Coinbase India: Everything about regulation

Introduction
The message "Agent stopped due to max iterations" means only one thing: the process (training, optimization, or simulation) was forcibly stopped upon reaching a predefined iteration limit. This is not a diagnosis—it is a signal to understand why the limit was triggered and what to do next. Below is a concise breakdown: theory vs. practice.
Theoretical Part — What, Where, and Why
What it means
- The process terminated because a predefined limit of iterations/epochs/steps was exhausted, while other stopping criteria (convergence, reaching a quality threshold) were not met.
Where it occurs (briefly)
- Neural network training (epochs/batch iterations).
- Reinforcement Learning (episodes/steps per episode).
- Numerical methods and optimization (iterative methods).
- Agent-based simulations.
Main causes
- Iteration limit is set too low.
- Slow or absent convergence due to hyperparameters, poor data, or incorrect problem formulation.
- Implementation errors (bugs in updates, agent logic, or data processing).
- Unsuitable reward function or quality metrics (in RL).
Practical Part — Diagnostics and Actions
Diagnostics (what to check first)
- Review the logs: analyze loss/reward curves over iterations.

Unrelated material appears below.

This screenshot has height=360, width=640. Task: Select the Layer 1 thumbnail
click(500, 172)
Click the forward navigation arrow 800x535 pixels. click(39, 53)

- Evaluate gradient dynamics and the magnitude of updates.
- Reproduce the issue on a simplified task or a subset of the data.
- Enable detailed logging/checkpoints to identify exactly where the process stalls.
How to act (specific steps)
- Increase the iteration limit if resources allow to rule out artificial interruption.
- Implement flexible stopping criteria: early stopping based on validation, time-based timeouts, or improvement thresholds.
- Fine-tune hyperparameters: learning rate, optimizer, regularization.
- Improve data quality: cleaning, normalization, class balancing, or data augmentation.
- In RL: rethink the reward function and exploration strategy; use stability techniques (target networks, experience replay).
- Debug the code: run unit tests, check data flows, and visualize agent behavior.
Practical Recommendations (briefly)
- Always log metrics and save checkpoints.
- Start with small-scale tests and gradually increase limits.
- Document the chosen limits and the reasons for setting them.
- Use combined stopping criteria.
Conclusion
The message about reaching maximum iterations is a call to investigate, not a final explanation. Divide your analysis into a theoretical check (why the process did not converge) and practical actions (diagnostics, adjusting limits and hyperparameters, code debugging). Only then can you make an informed decision: whether to increase the limit, change training settings, or redesign the task entirely.